OT: vpn questions (stops using my internet connection and starts using the gateways?)

Scot L. Harris webid at cfl.rr.com
Fri Jul 23 22:31:29 UTC 2004


On Fri, 2004-07-23 at 17:07, Christopher J. Bottaro wrote:
> my system admin says split tunneling should be enabled.  now i've been
> searching for near half an hour on how to enable split tunneling and split
> dns on the cisco linux vpn client.  any ideas?
> 
> thanks.

I have not used the cisco software so I don't know how to set it up
there.  

In the Checkpoint secure remote I believe options of that type including
the DNS server IP etc were actually transfered to the client from the
firewall that accepted the VPN connections.  
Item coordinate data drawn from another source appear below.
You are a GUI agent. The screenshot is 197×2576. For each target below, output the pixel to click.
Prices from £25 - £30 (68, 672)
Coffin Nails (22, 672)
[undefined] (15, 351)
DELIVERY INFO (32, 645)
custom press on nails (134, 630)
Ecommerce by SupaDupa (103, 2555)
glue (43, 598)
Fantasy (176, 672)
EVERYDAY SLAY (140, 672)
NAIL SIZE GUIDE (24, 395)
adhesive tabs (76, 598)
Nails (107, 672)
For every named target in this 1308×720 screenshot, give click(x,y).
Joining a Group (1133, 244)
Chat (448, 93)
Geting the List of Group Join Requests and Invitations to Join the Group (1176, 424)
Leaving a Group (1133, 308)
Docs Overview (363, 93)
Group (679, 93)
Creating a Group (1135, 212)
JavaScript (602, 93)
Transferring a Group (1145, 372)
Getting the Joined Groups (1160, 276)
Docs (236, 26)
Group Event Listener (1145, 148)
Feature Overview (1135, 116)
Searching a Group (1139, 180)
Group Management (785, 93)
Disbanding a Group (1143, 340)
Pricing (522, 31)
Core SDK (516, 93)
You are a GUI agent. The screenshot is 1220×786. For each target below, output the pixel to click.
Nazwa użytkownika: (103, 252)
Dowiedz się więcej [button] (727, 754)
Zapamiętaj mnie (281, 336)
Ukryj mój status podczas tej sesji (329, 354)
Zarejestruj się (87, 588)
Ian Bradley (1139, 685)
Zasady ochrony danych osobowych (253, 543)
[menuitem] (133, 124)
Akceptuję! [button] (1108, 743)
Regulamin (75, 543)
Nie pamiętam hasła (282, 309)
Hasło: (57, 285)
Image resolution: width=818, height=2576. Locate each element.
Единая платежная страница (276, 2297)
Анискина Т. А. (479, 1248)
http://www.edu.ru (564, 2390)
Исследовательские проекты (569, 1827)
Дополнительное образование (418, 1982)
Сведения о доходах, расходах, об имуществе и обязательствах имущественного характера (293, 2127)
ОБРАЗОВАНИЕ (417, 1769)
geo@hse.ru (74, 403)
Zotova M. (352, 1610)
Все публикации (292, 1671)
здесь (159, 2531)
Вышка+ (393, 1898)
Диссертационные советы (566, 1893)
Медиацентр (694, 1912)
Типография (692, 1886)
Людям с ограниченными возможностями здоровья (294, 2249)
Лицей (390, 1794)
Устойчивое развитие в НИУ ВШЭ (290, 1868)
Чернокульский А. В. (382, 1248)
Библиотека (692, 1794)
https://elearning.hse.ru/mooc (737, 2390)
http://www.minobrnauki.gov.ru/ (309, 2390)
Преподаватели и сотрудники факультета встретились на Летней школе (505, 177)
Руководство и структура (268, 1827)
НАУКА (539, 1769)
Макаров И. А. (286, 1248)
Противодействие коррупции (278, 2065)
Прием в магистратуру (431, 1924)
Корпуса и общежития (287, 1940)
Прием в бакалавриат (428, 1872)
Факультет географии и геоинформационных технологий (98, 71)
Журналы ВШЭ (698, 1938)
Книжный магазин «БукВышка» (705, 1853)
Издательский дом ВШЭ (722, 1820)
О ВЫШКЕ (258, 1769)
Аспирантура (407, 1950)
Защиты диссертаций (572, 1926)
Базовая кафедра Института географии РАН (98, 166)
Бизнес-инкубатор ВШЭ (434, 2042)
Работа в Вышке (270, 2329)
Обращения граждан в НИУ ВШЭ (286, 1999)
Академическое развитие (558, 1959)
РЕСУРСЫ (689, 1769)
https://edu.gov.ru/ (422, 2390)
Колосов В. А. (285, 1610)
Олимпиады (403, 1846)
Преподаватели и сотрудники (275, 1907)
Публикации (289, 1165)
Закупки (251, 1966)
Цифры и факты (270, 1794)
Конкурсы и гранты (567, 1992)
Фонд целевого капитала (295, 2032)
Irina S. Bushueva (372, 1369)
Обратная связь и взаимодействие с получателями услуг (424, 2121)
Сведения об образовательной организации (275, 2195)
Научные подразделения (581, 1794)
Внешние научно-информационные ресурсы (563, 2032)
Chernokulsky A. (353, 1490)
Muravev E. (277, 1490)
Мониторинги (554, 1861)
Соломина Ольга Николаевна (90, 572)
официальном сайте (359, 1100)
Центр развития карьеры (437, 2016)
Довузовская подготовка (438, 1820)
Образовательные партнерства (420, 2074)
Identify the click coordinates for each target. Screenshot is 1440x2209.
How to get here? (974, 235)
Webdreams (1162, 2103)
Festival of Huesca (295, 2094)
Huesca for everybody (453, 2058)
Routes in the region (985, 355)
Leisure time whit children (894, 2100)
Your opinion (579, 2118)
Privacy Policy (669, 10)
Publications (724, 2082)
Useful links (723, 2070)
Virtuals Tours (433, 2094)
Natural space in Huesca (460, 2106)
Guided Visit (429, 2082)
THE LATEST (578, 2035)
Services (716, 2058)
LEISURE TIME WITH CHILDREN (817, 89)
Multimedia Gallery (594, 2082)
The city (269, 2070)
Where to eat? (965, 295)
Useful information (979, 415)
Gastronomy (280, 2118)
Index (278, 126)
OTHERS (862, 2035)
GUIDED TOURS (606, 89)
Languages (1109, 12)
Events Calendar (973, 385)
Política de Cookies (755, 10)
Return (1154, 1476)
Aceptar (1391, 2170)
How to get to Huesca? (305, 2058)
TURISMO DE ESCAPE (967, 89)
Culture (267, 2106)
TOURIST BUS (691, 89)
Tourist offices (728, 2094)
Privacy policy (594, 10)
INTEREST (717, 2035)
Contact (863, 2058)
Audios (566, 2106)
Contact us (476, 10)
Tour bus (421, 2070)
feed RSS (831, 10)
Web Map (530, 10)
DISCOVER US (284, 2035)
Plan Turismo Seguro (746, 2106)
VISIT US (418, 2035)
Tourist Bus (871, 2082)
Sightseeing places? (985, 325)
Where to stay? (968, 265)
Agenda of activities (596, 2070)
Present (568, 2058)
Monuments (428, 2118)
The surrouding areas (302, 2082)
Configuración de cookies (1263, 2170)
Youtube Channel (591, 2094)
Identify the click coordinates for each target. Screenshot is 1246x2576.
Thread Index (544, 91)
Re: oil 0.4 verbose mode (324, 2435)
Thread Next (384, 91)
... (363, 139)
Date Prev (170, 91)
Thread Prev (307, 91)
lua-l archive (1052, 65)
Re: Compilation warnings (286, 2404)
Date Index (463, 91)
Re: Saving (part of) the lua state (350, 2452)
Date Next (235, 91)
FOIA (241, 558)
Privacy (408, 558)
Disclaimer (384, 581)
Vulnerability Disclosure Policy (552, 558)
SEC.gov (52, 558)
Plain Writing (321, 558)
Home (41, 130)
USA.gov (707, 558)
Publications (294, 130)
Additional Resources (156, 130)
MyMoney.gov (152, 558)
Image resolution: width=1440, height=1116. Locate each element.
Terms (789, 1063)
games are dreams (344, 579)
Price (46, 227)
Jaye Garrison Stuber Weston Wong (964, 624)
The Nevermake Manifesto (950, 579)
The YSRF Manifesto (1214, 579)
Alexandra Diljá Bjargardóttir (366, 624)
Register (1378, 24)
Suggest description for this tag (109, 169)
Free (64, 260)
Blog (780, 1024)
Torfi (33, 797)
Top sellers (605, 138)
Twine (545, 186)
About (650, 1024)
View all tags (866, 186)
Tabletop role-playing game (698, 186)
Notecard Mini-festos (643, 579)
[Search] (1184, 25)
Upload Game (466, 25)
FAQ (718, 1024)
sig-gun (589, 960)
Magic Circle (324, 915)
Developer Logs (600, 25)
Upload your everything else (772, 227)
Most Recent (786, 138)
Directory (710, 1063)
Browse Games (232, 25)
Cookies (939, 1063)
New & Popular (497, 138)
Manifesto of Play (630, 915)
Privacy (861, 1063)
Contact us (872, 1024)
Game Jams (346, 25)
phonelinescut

By doing it that way the admin can insure their policy is being used. 
In this case it could be a security breach if your companies policy said
no split tunneling was permitted and each user could just toggle an
option on their laptop.

If it is enabled check your routing table (netstat -rn) and your
resolv.conf file to see which DNS entries you are pointing to.  I would
expect you to have a new route in your routing table pointing to your
companies intranet.  It has been awhile but I think secureremote wedged
itself in the TCP stack such that it could intercept packets and
redirect them based on its policy, encrypting them as it goes.  If the
policy permits split tunneling it would direct only packets going to the
security domain through the VPN tunnel to your intranet.  All other
packets would be passed on the TCP stack to be handled as they normally
would.

Now Cisco could be doing this completely different but I think all this
stuff has to work in a similar fashion even if the details are a little
different.

You may want to quiz the network admin some more.  

Sorry I can't be of more help.
-- 
Scot L. Harris
webid at cfl.rr.com

COBOL:
	An exercise in Artificial Inelegance.